Внезапно у него вырвалось рыдание. С трудом справившись с собой, он продолжил:
– А как я его отблагодарил? Послушай: у меня на стене висел его портрет – в комнате, где мы ели и где спали двое моих мальчишек. И каждое утро, вставая на рассвете, я благодарил его, обращаясь к нему по-простому, как Чичо. «Спасибо, Чичо, – говорил я, – por la gracia concedida, за то, чем ты нас одарил». А когда его избрали, я называл его Compañero Presidente, «Чичо» уже не годилось для того, кто занимает такой высокий пост, но я всегда говорил спасибо, gracias por existir, спасибо, что существуешь. А потом одиннадцатого сентября, когда эти разбойники захватили власть, что я сделал? Я спрятал тот портрет за стену. Ну я хоть не стал его сжигать, как сделали другие. Но я испугался и спрятал его, чтобы его никто не увидел, не догадался, кто я, кем я был. И мне повезло. Не просто потому, что меня ни разу не посадили, не избили, не выкинули с работы… Знаешь, что стало с моим зятем, рабочим-текстильщиком из Сантьяго? Его заперли в одном из тех домиков у берега океана, которые Альенде построил для таких рабочих, как он, чтобы они со всей семьей могли поехать в свой первый отпуск, первый в жизни, и вот в этих домиках, построенных им на радость, мой зять шесть месяцев был пленником, слушая шум океана, который не мог увидеть или потрогать – только слышать и нюхать, ту самую воду, где он купался с женой и детишками всего год назад. Эти людишки! Они злодеи, настоящие злодеи. Я христианин, но я не могу их простить. И если я могу простить себя за то, что спрятал тот портрет одиннадцатого числа, то только потому, что уже двенадцатого смог хоть отчасти выплатить мой долг el Compañero Presidente.

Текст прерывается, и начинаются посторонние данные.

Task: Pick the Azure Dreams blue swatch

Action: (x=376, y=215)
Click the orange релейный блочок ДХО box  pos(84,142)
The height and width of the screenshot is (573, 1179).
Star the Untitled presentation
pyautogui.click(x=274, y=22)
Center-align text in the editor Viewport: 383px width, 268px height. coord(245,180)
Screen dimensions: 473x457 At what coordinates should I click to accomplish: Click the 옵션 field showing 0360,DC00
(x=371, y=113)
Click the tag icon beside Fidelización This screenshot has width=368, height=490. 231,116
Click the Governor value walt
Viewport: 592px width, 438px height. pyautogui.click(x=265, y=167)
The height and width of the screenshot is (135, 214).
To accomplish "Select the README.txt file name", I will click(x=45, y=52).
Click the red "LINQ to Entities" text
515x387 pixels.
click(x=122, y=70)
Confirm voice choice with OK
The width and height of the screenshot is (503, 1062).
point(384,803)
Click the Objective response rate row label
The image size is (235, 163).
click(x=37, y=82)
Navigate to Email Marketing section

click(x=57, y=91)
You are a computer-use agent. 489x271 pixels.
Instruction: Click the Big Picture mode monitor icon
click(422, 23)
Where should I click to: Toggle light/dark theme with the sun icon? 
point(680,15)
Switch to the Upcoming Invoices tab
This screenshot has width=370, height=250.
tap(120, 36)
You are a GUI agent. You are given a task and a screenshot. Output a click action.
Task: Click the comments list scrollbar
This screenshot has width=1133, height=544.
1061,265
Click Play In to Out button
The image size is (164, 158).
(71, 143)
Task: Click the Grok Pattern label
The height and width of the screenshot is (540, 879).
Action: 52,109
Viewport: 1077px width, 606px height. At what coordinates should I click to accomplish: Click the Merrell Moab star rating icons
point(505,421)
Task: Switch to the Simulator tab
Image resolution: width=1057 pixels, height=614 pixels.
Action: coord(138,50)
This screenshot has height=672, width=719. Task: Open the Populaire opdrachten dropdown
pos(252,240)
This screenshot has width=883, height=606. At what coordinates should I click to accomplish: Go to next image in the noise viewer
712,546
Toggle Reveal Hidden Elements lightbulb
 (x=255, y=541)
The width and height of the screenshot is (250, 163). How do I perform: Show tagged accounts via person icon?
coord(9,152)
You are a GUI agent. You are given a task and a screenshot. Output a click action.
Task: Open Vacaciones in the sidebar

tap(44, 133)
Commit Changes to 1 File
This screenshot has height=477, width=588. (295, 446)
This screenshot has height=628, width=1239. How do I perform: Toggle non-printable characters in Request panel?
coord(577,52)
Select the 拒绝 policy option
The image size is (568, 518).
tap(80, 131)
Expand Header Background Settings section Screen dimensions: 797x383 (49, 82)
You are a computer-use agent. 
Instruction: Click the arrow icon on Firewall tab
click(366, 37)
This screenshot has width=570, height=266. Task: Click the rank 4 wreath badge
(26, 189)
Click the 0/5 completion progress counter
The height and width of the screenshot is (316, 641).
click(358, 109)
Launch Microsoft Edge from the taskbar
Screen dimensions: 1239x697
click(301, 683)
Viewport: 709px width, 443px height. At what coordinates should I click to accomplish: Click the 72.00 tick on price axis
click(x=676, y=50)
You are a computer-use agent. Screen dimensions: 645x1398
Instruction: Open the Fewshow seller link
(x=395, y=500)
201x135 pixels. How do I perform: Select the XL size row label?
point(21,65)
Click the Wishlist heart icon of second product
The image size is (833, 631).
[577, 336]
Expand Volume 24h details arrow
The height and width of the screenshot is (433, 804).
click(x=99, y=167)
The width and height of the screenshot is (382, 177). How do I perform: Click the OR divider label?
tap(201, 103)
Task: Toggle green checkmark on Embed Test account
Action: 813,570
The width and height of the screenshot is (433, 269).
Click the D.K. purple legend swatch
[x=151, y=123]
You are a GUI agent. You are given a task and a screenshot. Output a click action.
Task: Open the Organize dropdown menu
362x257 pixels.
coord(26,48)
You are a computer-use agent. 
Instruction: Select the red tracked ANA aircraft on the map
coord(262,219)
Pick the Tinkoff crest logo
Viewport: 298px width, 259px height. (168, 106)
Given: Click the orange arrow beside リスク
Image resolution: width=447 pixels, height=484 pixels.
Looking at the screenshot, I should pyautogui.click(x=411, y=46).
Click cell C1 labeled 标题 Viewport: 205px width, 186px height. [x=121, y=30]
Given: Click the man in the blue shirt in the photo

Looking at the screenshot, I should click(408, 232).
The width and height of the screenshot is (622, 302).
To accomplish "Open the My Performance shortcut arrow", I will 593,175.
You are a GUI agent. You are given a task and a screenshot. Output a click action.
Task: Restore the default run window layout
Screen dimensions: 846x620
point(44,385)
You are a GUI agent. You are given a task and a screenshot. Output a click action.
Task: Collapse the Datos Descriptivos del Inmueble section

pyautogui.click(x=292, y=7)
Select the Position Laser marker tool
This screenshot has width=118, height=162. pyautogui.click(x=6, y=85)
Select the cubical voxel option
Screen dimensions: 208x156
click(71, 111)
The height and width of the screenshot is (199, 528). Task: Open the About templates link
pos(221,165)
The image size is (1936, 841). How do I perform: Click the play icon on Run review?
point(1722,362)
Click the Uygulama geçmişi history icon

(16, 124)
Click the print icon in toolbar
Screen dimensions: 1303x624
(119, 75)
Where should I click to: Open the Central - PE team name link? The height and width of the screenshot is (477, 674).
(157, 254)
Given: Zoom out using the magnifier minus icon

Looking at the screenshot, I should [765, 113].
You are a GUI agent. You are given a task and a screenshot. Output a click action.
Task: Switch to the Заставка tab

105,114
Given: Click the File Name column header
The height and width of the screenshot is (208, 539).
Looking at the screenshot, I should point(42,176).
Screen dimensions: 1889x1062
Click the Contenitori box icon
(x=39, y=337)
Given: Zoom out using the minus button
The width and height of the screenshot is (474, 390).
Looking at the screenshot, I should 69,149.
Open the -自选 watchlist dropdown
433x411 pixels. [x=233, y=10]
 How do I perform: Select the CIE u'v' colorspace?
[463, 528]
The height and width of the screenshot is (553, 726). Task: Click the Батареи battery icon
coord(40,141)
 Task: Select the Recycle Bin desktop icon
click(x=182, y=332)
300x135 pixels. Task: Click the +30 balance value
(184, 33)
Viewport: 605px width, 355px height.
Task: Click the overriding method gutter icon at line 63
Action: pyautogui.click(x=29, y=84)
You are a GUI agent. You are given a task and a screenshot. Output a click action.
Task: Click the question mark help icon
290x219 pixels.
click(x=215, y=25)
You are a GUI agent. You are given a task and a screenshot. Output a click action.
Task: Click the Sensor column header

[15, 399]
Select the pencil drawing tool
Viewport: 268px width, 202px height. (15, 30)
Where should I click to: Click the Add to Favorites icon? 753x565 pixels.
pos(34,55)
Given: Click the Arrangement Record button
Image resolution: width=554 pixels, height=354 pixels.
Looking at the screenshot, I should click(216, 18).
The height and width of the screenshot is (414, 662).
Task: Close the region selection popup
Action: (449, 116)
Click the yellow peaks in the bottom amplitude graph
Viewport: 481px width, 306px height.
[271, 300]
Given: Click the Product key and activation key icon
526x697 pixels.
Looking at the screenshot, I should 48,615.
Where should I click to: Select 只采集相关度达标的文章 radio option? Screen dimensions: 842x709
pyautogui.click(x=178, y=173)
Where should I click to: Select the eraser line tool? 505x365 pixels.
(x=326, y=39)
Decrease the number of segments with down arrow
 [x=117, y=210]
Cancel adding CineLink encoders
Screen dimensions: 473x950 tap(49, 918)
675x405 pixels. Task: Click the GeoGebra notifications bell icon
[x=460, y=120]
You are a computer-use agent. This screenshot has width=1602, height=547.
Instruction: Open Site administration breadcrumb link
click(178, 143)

…Мне приказали выйти на работу, несмотря на круглосуточный комендантский час: за мной и напарниками приехал джип. Мы понятия не имели, в чем дело, пока сеньор Эдгардо Урибе, начальник нашей смены, не велел нам подготовить склеп семейства Грове. Кладбище было переполнено полицейскими и солдатами, с оружием наготове, с черным гримом на лицах, словно они ждали нападения… непонятно от кого: мы там были единственными гражданскими. Странно, что они вызвали профессиональную службу. Может, хотели, чтобы все было открыто, хотели отнестись к этому трупу так же, как к любому другому. Но, конечно, это было совсем не как любое другое тело, которое я хоронил: я уже подозревал, кто это может быть, и мои подозрения подтвердились, когда я увидел там сеньору Тенчу в сопровождении сестры Альенде Лауры: она была нашей представительницей в Конгрессе, так что я ее хорошо знал, хотя она, похоже, не узнала меня и никого не узнавала. Она была потрясена. А рядом с ней были мужчины, которых я никогда раньше не видел, потом я узнал, что это были родственники Альенде, члены семьи Грове. Они все шли за гробом, и когда его принесли к склепу, Тенча потребовала, чтобы ей дали увидеть мужа: откуда ей знать, кого она хоронит. А главный офицер ответил, что уже объяснил ей, что это исключено, что гроб заколочен, но он дает ей слово чести военного, что это действительно ее муж. Он не назвал его имени, а она просто посмотрела на него с презрением: света было мало, но хватило, чтобы понять, о чем она думает. «Ты… ты говоришь мне… мне! О чести рядом с телом человека, воплощавшего честь». И она повернулась к нам – к шести мужчинам, ожидающим с лопатами, – и сказала: «Сальвадора Альенде нельзя хоронить вот так, анонимно. Я хочу, чтобы вы все хотя бы знали имя человека, которого хороните». Мы начали бросать землю на гроб, а она схватила немного цветов с какой-то могилы рядом, бросила их на землю и сказала: «Здесь мы оставляем Сальвадора Альенде, президента республики, чьи дочери и родные не могут сегодня здесь присутствовать, потому что им запретили». И больше ни слова, пока мы не закончили нашу работу.